Ireland’s top eco-show a runaway success

Ireland's annual eco-show double-bill held in Dublin last week saw the geographical coverage of companies present and issues raised expand even further, highlighting the global nature of environmental problems - all within a distinctly Irish context.

Irish Recycling & Waste Management (IRWM) and Irish Water Waste & Environment (IWWE), Ireland’s national trade shows for environmental professionals, attracted over 200 exhibitors and crowds of visitors over two days teeming with talks, seminars and networking opportunities.

The scope of the Environment Ireland exhibitions reflected the international character of the environmental sector, with many exhibitors international actors based outside of the country but with an eye on the ever-expanding Irish economy.

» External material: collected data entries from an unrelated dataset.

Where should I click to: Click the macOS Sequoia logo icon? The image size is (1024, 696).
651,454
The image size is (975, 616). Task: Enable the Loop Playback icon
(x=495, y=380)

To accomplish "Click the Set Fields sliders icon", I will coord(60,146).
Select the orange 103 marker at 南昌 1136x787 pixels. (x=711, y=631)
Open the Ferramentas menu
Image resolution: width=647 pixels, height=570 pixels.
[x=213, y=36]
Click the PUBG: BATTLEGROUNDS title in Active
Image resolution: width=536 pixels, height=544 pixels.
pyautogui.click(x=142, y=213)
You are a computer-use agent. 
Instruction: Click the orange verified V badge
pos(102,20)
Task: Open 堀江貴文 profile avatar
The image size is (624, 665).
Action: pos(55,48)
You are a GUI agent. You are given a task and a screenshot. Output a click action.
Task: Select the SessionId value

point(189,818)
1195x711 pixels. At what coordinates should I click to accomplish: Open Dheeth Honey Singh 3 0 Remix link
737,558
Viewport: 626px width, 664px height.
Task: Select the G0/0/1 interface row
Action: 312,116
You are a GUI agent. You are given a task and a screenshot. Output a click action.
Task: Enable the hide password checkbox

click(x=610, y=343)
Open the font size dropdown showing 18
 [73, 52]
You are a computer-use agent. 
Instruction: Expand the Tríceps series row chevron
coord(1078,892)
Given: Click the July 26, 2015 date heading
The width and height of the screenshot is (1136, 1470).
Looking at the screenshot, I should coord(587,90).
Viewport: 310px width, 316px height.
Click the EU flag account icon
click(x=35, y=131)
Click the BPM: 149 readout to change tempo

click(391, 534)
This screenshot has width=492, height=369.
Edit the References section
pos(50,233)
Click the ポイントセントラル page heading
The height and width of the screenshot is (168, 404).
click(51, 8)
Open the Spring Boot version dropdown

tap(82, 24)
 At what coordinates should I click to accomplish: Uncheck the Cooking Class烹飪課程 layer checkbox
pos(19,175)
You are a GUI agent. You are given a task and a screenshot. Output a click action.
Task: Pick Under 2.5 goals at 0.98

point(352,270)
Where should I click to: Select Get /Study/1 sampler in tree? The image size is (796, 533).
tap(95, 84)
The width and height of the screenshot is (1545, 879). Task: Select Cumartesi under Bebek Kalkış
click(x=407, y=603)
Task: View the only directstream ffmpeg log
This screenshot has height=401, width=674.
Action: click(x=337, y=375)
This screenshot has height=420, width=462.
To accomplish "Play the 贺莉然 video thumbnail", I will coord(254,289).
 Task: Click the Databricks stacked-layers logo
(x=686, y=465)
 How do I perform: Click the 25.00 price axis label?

Exhibiting companies came in all shapes and sizes, from small start-ups bringing innovative products to the Irish market to well-established global giants looking to promote the latest of their technological solutions. Running successfully for more than 25 years, IWWE once again showcased new products and services for monitoring, emission control, waste water treatment and environmental compliance. The younger IRWM exhibition, launched in 2000, saw a wide range of recycling and waste management industry actors represented.

Italian-based bio-polymer producers Novamont heralded the coming of the biodegradable bag revolution, which they say will soon shake up the world of carrier bags and bin-liners (see related story). Across the hall, global chemicals and gases firm Air Products chose to focus on a technology they say will reduce the size of water treatment plants at least two-fold (see related story).

There was no shortage of fresh ideas at the shows, from complex systems that took hours to comprehend to the simple genius of devices like the envirovalve – essentially a blow-up bag that blocks pipes in the event of a spill at the flick of a switch and promises to dramatically cut down on water pollution caused by punctual incidents.

The international aspect of environmental problems and the solutions business and government find for them were ever-present, from a waste-to-energy project that offsets its UK emissions with a renewable energy project in Thailand, to Ireland’s haunting questions over the sustainability of exporting waste to the developing world, tackled in one of the seminars.